After a long vacation here we are trying to catch up what happened in Azure in the last month.
Az powershell module version 2.6 has been released. Nothing terrific in this release, bug fixing and updates to support the latest feature set in Azure (VM Host, archive storage rehidrate, …)
It’s now possible to configure the data retention on your Azure Monitor Application Insights resources from 30 days up to 730 days. Data retained has the same cost of Azure Monitor / Log Analytics ingested data. Speaking of AI we can now say that the APM module of SCOM can be completely replaced with Application Insights. In fact You can now use Application Insights without modifying or having access to the source code of .Net Web apps hosted on IIS. Status Monitor v2 allows to ingest data and builds on Status Monitor v1 making the process even easier.
Closing a significant gap just-in-time (JIT) VM access for Azure Firewall is now generally available. Also Security Center adds “single click remediations” in the recommendations list (the feature is in preview).
Azure Sentinel is a magmatic product at this stage, I’m following its development closely ’cause I think it is a promising SIEM even if far from being ready, just to keep you on track:
- security cases have been more appropriately renamed in security incidents
- new CEF parser adds Zscaler to the other data sources already present (generic CEF, CheckPOint, Cisco ASA, F5, Fortinet and Palo Alto newtorks)
Azure Policy releases in preview guest customer tailored configuration capabilities. Now you’re not limited to Microsoft pre defined settings, but you can define your owns. On the governance side Azure Blueprints add a new template for NIST SP 800-53 R4 controls.
Azure Backup adds a soft delete feature to protect you backup from accidental deletion. When you delete a protected VM the data is retained for an addition 14 days. The feature comes at no additional cost. The product group also announced the limited public preview for supporting disks up to 30TB in size.
Azure Site Recovery update rollup for August has been released. Notably it adds:
- support for the latest release of Azure Disk Encryption support (Managed Disk, Windows)
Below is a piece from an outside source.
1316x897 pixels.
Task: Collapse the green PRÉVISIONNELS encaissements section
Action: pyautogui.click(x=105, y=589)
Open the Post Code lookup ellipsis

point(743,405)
- Support for attaching networking resources (updating NSG, LB, and Public IP) to failover VMs in Azure
- protection for disks up to 8 TB using Site Recovery
- Support for 20MBps data change rate (data churn) for P20/P30/P40 disks
Azure SQL Database adds a new option for managed instances: instance pools. Instance pools allows to pre-provision the compute requirements for your farm and then split the allocated space between different instances up to the pre-provisioned capacity. This is especially useful in migration projects when you don’t want to consolidate multiple SQL Servers. The service is currently in preview. Speaking of SQL offering, SQL data discovery and classification, which provides advanced capabilities built into Azure SQL Database for discovering, classifying, labeling, and protecting sensitive data, is now available. But it’s not over, Azure SQL Database serverless can now scale to 16 vcores (up from the previous 4 vcores). SQL Database serverless is still in preview.
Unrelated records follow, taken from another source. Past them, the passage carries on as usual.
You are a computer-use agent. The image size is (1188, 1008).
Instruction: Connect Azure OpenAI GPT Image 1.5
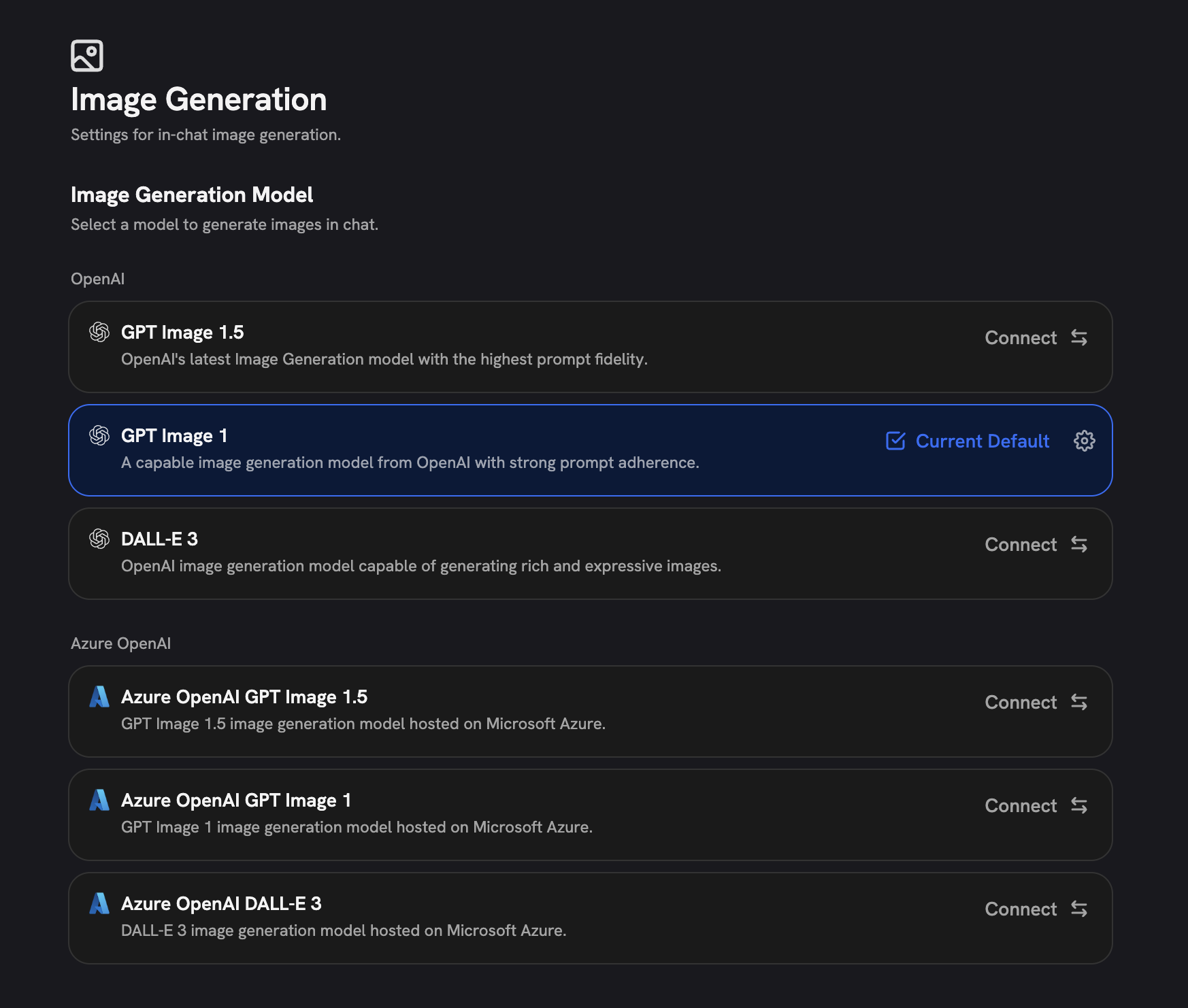pos(1021,702)
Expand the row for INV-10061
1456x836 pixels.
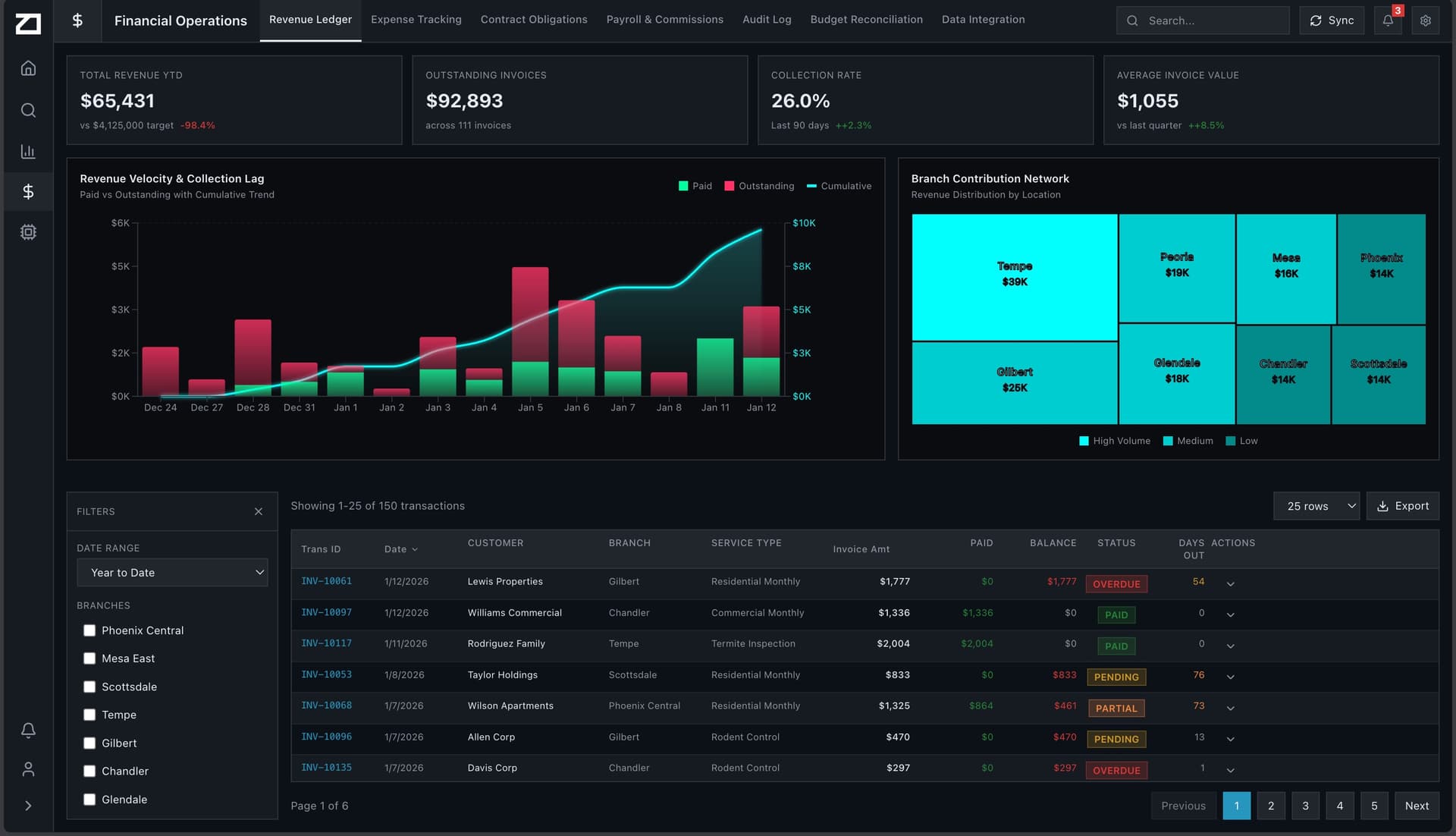[x=1231, y=584]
Cross-region read replicas in Azure Database for PostgreSQL and MySQL are now GA. As a reminder this is an asynchronous replica service between one master and up to 5 read-only replicas. On a similar announcement Azure Database for MariaDB also supports read replicas, but in the same region this time.
Service Fabric Azure Files Volume Driver is now generally available. The Azure Files volume plugin is a Docker volume plugin that provides Azure Files based volumes for Docker containers. Also you can now use user and system defined Managed Entities in Service Fabric. There’s more, finally, Service Fabric resources deployment via ARM is GA. These new capabilities are included in Azure Service Fabric 6.5 second refresh release (now don’t ask me why a release must have such a name, mah…)
Azure Archive Storage lowers its prices and adds new features:
- Priority retrieval from Azure Archive
- Upload blob direct to access tier of choice
- CopyBlob API is now able to support the archive access tier
Azure Ultra Disk
s Storage is now GA. Their performance is currently unmatched by other cloud providers.
Azure Storage adds another option for redundancy “geo zone redundant storage”. It combines Zone redundant storage (with 3 synchronous replica in different zones of one region) and geo redundant storage (with 1 asynchronous replica to another region).
Azure App Service for Linux reduces price of 35% (on average) for the Premium plan. Also on the technical side App Services and Functions now support user assigned Managed Identities for all workloads (Linux included). On the serverless side Azure Functions Python support is now GA.
Microsoft aquires Movere stately to expand Azure Migrate capabilities.
Azure reservations are improving giving more flexibility and more opportunities to save money:
- Azure Databricks pre-purchase plan
- App Service Isolated Stamp Fee reservations
- Ability to automatically renew reservations
- Ability to scope reservations to resource group
- Enhanced usage data to help with charge back, savings, and utilization
- API to get prices and purchase reservations
Through the recently announced Android OEMConfig support, Intune adds Zebra devices configuration support.
Microsoft Cloud App Security now provides real-time session controls for cloud apps that support Azure AD Integration.